Your objective →
Stop after the line containing "Click the Sum": print each line exactly from the first line of the listing up to that point.

The input →
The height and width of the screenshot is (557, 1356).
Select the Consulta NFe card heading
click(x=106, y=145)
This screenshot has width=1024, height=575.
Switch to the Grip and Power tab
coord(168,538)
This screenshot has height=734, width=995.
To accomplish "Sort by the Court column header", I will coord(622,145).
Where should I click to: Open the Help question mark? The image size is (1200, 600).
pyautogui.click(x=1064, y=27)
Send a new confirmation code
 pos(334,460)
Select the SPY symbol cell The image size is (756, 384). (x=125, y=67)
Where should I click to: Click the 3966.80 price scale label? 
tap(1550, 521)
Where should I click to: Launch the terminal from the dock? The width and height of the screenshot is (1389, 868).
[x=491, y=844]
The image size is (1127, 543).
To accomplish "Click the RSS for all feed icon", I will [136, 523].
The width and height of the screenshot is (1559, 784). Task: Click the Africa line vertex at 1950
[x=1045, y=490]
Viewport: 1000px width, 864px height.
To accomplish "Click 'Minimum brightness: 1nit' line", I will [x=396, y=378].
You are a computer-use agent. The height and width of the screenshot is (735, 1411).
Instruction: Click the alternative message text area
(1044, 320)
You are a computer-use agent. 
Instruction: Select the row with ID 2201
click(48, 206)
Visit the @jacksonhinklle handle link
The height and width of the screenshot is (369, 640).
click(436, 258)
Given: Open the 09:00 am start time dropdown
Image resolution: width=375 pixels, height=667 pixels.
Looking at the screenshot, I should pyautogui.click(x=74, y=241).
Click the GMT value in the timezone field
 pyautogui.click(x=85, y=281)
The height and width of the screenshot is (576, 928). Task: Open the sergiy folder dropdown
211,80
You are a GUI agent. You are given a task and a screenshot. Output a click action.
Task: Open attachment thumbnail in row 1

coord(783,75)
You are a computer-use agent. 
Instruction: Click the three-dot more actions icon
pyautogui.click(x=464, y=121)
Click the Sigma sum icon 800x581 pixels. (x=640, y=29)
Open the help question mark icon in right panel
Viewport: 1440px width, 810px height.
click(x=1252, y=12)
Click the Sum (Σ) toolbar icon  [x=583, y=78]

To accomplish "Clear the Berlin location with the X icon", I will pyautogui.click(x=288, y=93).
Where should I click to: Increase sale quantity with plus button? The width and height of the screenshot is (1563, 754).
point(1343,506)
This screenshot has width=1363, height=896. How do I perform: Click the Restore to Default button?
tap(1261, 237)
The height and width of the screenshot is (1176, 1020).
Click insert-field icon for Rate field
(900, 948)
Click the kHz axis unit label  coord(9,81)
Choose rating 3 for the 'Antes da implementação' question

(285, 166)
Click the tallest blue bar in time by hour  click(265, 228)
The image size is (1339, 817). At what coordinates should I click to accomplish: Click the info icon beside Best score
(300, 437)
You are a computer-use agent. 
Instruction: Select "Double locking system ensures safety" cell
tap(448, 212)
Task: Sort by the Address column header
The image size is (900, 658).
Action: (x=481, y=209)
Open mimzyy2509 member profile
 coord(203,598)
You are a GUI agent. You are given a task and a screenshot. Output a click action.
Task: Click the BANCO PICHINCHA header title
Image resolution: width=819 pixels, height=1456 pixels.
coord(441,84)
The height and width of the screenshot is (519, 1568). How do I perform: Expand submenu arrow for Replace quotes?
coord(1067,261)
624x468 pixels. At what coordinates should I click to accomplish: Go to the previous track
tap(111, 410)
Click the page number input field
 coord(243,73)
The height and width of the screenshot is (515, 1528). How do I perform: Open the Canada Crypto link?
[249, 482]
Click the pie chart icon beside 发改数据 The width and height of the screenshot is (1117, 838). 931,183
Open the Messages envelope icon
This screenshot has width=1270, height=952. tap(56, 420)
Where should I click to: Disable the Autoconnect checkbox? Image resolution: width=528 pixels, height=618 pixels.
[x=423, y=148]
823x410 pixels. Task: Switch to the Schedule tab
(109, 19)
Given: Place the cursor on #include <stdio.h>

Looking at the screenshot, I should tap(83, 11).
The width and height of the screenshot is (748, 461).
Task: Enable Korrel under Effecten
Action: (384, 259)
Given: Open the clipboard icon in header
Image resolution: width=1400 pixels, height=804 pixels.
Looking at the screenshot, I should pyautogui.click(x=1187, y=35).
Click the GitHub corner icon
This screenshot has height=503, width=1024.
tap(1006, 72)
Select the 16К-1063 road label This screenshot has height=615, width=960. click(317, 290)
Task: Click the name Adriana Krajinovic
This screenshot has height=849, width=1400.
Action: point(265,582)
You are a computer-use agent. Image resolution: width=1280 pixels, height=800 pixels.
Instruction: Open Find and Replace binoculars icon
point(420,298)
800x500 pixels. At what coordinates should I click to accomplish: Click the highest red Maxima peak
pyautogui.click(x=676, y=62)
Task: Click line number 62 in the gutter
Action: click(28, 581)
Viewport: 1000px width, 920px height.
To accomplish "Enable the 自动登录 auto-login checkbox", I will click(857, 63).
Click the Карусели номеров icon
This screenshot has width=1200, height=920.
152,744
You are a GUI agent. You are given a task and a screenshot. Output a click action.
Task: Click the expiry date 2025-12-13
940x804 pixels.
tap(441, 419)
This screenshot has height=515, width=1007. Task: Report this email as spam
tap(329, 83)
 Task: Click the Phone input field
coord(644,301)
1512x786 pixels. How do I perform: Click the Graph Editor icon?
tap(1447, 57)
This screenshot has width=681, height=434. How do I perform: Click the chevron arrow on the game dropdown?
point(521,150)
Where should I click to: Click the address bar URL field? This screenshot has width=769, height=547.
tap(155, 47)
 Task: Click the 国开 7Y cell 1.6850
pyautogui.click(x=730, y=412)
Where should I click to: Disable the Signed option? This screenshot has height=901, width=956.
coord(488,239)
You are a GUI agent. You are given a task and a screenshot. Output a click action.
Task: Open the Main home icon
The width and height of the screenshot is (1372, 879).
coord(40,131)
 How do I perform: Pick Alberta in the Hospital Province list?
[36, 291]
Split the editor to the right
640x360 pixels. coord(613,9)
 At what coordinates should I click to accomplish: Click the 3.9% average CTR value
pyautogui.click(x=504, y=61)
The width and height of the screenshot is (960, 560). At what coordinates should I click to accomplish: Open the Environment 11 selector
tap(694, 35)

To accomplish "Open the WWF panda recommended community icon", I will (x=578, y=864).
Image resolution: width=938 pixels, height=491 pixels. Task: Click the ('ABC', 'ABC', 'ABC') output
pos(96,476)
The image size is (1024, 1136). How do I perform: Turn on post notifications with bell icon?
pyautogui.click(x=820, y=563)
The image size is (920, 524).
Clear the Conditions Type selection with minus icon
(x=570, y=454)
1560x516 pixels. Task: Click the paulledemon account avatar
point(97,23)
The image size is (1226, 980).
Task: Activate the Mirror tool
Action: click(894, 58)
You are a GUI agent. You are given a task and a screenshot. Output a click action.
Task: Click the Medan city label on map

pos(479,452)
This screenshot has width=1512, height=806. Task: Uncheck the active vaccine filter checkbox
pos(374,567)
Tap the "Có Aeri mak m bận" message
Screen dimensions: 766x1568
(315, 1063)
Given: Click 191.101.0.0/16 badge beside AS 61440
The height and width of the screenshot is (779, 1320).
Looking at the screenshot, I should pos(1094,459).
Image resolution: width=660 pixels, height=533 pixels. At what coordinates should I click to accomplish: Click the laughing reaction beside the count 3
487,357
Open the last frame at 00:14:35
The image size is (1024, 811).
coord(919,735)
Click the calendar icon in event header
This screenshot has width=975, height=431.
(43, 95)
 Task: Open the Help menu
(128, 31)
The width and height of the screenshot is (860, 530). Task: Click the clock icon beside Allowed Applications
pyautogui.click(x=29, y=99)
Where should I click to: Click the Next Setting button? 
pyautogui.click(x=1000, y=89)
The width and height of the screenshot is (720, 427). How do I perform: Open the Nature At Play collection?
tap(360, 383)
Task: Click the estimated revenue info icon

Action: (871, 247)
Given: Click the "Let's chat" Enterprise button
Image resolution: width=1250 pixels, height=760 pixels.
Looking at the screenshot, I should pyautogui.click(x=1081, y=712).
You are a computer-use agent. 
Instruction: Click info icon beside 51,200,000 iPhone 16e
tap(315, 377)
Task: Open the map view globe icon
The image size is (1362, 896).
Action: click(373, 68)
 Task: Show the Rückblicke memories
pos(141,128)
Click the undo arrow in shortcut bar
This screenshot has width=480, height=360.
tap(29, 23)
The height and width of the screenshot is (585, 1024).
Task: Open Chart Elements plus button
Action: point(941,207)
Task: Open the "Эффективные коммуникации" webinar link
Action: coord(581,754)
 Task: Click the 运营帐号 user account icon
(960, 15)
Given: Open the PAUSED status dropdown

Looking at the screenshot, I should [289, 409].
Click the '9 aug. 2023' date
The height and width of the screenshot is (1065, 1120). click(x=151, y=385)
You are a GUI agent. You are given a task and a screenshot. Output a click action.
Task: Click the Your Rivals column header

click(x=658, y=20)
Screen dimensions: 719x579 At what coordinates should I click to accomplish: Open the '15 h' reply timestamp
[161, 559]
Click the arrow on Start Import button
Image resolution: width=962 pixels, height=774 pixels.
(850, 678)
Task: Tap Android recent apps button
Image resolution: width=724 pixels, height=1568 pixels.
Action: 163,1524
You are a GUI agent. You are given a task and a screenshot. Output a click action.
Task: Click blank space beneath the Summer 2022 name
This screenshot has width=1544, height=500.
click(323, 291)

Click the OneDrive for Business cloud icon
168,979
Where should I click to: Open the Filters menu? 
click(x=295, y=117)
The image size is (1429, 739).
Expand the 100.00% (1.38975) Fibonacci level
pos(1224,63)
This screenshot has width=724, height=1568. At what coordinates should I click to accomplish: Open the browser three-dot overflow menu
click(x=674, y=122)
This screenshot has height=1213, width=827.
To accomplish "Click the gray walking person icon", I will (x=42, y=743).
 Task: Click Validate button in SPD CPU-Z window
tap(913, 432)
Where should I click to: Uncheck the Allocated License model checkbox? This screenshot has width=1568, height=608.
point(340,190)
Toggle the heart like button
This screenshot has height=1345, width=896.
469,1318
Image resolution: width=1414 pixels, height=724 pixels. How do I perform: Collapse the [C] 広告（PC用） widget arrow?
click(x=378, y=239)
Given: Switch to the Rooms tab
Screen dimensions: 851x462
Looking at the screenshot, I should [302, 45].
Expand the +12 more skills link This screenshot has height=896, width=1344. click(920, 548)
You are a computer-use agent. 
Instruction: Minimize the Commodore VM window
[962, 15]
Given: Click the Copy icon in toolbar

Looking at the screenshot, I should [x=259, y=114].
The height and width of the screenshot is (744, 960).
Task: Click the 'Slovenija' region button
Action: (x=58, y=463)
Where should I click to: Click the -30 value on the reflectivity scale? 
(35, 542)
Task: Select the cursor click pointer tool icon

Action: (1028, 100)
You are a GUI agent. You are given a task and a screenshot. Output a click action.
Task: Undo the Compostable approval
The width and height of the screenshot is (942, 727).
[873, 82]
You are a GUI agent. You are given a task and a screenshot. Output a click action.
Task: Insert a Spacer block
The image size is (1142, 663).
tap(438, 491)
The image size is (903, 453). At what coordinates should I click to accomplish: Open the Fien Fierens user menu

Output below →
The height and width of the screenshot is (557, 1356).
Select the Consulta NFe card heading
click(x=106, y=145)
This screenshot has width=1024, height=575.
Switch to the Grip and Power tab
coord(168,538)
This screenshot has height=734, width=995.
To accomplish "Sort by the Court column header", I will coord(622,145).
Where should I click to: Open the Help question mark? The image size is (1200, 600).
pyautogui.click(x=1064, y=27)
Send a new confirmation code
 pos(334,460)
Select the SPY symbol cell The image size is (756, 384). (x=125, y=67)
Where should I click to: Click the 3966.80 price scale label? 
tap(1550, 521)
Where should I click to: Launch the terminal from the dock? The width and height of the screenshot is (1389, 868).
[x=491, y=844]
The image size is (1127, 543).
To accomplish "Click the RSS for all feed icon", I will [136, 523].
The width and height of the screenshot is (1559, 784). Task: Click the Africa line vertex at 1950
[x=1045, y=490]
Viewport: 1000px width, 864px height.
To accomplish "Click 'Minimum brightness: 1nit' line", I will [x=396, y=378].
You are a computer-use agent. The height and width of the screenshot is (735, 1411).
Instruction: Click the alternative message text area
(1044, 320)
You are a computer-use agent. 
Instruction: Select the row with ID 2201
click(48, 206)
Visit the @jacksonhinklle handle link
The height and width of the screenshot is (369, 640).
click(436, 258)
Given: Open the 09:00 am start time dropdown
Image resolution: width=375 pixels, height=667 pixels.
Looking at the screenshot, I should pyautogui.click(x=74, y=241).
Click the GMT value in the timezone field
 pyautogui.click(x=85, y=281)
The height and width of the screenshot is (576, 928). Task: Open the sergiy folder dropdown
211,80
You are a GUI agent. You are given a task and a screenshot. Output a click action.
Task: Open attachment thumbnail in row 1

coord(783,75)
You are a computer-use agent. 
Instruction: Click the three-dot more actions icon
pyautogui.click(x=464, y=121)
Click the Sigma sum icon 800x581 pixels. (x=640, y=29)
Open the help question mark icon in right panel
Viewport: 1440px width, 810px height.
click(x=1252, y=12)
Click the Sum (Σ) toolbar icon  [x=583, y=78]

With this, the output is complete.